--- BEGIN TEXT EXTRACT ---

To be clear: I’m not animated by some curmudgeonly “act like you’ve been there before” impulse. Yes, a few years ago I thought that maybe there were too many champagne celebrations in baseball, what with the clinch, the wild card, the division series, the LCS and the World Series. But I’ve mellowed on it over time and I now realize that it’s not my party, so I really don’t have a place to cry, even if I want to. These guys have worked all year, and if they want to party, let them party.

But I do look at these celebrations and feel like the whole enterprise has become something of a contrived show.

The question I have is who drives this. Is the default that the champagne celebration will occur, or is it something someone plans special per the team’s wishes? Is there a rule that the TV cameras have to be allowed access or, if the team chose, could they celebrate in private? Given that the champagne, the goggles, the T-shirts and probably even the plastic draped over the lockers is sponsored and institutionalized these days, is doing this or not doing this an act of paperwork and coordination with league partners and stakeholders, or is there still an element of spontaneous exuberance here?

--- END TEXT EXTRACT ---

- **WRITTEN REQUEST 1**: Find every line in the rows that contains the string "green", and copy each one. Case counts.
The rows have no connection to the text above them.

--- BEGIN DATA LISTING ---

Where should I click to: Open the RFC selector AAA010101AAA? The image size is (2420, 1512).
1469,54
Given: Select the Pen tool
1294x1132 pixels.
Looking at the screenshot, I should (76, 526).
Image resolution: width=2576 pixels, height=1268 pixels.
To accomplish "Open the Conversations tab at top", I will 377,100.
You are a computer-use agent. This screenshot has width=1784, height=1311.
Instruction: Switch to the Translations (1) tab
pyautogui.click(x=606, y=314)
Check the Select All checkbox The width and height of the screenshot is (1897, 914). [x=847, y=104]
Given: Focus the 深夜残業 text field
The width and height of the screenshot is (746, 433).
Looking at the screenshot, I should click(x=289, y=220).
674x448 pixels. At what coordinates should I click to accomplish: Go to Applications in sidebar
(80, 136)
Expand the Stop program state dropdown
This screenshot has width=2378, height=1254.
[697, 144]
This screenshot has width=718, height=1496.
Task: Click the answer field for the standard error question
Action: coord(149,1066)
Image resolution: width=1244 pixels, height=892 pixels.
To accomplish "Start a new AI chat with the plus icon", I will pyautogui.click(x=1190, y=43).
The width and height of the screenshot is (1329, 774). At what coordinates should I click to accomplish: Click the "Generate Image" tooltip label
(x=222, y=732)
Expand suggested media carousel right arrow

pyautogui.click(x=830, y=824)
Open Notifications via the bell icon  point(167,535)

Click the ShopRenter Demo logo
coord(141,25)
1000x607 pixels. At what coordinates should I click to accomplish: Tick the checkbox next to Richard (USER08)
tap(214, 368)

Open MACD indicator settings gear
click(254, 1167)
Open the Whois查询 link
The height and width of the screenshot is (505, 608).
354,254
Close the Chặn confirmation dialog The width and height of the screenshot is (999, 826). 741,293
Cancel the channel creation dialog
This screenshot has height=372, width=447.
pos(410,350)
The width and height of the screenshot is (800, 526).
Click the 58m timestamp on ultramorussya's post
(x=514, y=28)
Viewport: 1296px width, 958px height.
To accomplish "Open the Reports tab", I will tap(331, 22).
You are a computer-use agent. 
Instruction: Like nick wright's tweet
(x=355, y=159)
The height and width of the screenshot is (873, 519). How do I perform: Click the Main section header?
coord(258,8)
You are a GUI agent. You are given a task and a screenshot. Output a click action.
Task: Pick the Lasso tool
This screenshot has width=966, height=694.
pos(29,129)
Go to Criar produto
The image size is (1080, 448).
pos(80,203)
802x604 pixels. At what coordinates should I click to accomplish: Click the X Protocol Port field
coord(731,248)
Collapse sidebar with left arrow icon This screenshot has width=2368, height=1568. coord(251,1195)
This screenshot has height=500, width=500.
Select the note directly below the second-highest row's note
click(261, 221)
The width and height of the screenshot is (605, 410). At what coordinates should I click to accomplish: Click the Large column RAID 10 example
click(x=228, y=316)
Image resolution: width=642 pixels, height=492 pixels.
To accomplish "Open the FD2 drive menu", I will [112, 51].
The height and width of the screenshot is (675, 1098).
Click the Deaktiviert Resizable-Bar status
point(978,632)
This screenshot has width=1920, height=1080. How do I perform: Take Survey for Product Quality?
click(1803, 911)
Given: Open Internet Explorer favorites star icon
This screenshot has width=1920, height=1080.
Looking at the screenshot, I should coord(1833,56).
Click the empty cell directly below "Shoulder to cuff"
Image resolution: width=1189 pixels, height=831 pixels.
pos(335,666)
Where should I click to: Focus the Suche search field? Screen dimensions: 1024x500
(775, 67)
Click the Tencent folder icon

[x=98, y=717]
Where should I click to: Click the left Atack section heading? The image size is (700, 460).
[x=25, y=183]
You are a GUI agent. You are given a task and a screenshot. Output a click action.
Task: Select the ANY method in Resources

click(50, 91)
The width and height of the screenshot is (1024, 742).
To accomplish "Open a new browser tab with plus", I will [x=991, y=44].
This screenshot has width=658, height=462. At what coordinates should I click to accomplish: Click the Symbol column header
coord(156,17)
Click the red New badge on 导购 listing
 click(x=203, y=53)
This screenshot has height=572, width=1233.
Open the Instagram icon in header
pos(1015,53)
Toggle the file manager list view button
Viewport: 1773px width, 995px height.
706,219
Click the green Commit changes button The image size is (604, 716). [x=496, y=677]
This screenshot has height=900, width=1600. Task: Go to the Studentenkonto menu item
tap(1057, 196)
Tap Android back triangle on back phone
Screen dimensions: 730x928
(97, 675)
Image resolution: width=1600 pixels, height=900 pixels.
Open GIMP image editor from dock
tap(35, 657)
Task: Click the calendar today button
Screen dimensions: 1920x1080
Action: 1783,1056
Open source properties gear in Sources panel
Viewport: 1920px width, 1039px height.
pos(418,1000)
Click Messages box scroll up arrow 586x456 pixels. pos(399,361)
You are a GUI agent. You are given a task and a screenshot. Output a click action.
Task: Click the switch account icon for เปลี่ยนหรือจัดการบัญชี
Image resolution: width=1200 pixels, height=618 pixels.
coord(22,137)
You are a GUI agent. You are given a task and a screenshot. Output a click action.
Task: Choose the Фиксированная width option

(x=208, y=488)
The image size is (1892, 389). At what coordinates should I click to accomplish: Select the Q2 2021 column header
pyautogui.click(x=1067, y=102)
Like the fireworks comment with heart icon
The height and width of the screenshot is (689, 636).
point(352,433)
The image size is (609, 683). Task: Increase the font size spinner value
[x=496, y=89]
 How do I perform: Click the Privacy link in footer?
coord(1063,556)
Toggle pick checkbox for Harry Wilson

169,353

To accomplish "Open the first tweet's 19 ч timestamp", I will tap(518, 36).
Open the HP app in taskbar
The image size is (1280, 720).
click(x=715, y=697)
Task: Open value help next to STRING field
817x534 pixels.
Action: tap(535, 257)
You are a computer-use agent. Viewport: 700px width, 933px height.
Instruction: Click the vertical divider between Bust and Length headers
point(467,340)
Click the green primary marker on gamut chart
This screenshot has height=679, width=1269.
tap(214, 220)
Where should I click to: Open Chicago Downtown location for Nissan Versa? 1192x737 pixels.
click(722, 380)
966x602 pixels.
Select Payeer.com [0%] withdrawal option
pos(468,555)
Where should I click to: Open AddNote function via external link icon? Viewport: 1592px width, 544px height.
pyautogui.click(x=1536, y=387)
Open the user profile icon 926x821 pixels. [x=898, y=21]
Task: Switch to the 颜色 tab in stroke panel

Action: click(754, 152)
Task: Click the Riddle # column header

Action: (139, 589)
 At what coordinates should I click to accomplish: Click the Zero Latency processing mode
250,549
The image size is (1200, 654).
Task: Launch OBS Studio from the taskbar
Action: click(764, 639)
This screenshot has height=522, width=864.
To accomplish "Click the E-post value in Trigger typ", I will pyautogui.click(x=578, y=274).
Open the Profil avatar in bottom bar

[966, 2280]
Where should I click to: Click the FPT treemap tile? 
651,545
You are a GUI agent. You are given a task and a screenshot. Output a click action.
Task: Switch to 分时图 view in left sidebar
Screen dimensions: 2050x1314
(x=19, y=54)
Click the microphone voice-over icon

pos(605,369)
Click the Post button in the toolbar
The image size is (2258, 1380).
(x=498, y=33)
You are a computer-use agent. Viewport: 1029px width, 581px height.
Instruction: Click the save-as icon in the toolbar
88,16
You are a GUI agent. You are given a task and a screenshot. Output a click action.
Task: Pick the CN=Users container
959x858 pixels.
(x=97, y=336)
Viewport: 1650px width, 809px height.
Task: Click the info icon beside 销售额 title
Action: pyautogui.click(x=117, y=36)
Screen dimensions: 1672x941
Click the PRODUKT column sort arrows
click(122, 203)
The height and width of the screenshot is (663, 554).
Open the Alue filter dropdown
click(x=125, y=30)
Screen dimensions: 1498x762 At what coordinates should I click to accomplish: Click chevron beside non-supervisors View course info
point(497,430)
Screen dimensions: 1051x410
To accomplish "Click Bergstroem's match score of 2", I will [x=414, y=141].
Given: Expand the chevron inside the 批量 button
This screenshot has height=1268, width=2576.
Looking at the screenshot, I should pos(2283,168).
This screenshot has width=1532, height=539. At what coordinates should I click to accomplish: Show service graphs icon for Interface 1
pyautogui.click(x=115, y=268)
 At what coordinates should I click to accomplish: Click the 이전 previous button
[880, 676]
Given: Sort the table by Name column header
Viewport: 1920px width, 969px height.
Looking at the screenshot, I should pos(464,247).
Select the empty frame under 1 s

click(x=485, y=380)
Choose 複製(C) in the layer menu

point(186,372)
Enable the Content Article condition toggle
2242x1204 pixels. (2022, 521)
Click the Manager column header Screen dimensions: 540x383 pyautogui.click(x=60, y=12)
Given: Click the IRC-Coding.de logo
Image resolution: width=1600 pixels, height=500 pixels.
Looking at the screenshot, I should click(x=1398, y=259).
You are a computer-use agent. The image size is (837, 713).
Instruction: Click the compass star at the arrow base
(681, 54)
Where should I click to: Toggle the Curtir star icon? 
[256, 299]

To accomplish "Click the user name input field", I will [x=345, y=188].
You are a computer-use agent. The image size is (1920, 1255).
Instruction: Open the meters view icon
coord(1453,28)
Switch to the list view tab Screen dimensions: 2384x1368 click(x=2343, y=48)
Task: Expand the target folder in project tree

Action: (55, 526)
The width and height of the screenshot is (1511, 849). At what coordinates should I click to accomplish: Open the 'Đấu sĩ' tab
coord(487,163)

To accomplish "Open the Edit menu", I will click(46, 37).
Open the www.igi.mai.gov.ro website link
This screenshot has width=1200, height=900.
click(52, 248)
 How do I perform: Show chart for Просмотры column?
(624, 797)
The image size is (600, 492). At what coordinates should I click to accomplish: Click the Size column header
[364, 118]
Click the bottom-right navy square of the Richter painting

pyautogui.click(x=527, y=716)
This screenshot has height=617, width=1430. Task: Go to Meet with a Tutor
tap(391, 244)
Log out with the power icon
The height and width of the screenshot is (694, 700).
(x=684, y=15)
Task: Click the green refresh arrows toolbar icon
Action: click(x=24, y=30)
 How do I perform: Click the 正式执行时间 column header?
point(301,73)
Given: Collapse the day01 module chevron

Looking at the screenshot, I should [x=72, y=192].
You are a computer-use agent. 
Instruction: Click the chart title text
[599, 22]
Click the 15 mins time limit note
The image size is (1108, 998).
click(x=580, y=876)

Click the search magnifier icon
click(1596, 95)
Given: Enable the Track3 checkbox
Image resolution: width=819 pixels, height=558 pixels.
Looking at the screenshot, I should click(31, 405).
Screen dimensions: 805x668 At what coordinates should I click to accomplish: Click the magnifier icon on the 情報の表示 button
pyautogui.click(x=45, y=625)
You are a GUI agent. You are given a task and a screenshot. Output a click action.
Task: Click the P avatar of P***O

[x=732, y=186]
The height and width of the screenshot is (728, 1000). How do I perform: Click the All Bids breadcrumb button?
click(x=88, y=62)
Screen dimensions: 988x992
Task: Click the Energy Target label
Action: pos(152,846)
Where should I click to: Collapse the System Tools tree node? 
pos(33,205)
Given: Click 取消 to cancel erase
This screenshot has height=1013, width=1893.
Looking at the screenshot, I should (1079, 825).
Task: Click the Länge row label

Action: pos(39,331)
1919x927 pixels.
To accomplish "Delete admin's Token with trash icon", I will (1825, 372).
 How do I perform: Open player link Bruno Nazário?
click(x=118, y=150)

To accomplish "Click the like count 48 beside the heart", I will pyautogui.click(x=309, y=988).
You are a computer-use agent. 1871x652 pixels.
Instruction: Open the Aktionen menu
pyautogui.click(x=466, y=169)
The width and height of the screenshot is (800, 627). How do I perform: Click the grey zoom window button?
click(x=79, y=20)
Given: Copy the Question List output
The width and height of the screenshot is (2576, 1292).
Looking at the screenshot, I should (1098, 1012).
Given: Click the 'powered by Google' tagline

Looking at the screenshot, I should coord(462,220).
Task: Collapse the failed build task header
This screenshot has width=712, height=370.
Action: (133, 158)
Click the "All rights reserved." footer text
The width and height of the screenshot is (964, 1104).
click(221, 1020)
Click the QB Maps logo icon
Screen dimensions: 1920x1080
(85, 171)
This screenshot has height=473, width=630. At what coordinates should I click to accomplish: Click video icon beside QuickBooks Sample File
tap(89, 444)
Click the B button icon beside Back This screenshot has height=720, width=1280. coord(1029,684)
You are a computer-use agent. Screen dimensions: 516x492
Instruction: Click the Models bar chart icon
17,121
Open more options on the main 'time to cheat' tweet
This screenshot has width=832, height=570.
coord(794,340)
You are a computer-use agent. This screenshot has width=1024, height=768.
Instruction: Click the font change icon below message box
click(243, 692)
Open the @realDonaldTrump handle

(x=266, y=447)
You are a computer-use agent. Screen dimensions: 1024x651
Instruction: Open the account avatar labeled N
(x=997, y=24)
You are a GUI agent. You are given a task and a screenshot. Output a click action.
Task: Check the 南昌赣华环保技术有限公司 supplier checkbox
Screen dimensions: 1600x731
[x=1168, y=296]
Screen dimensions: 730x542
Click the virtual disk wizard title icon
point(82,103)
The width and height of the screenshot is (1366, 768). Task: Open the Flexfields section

--- END DATA LISTING ---

- **WRITTEN REQUEST 2**:
Using the text on baseball champagne celebrations, decide whether each statement agrees with it. For each, answer yes or no and quote the words that settle it.
(a) The writer once thought baseball had too many champagne celebrations.
(b) The writer now wants players to stop celebrating.
(c) The writer feels the celebrations have become something of a contrived show.

- **FULL RESPONSE 1**:
Click the green Commit changes button The image size is (604, 716). [x=496, y=677]
Click the green primary marker on gamut chart
Task: Click the green refresh arrows toolbar icon

- **FULL RESPONSE 2**:
(a) Yes: "a few years ago I thought that maybe there were too many champagne celebrations in baseball"
(b) No: "if they want to party, let them party."
(c) Yes: "feel like the whole enterprise has become something of a contrived show."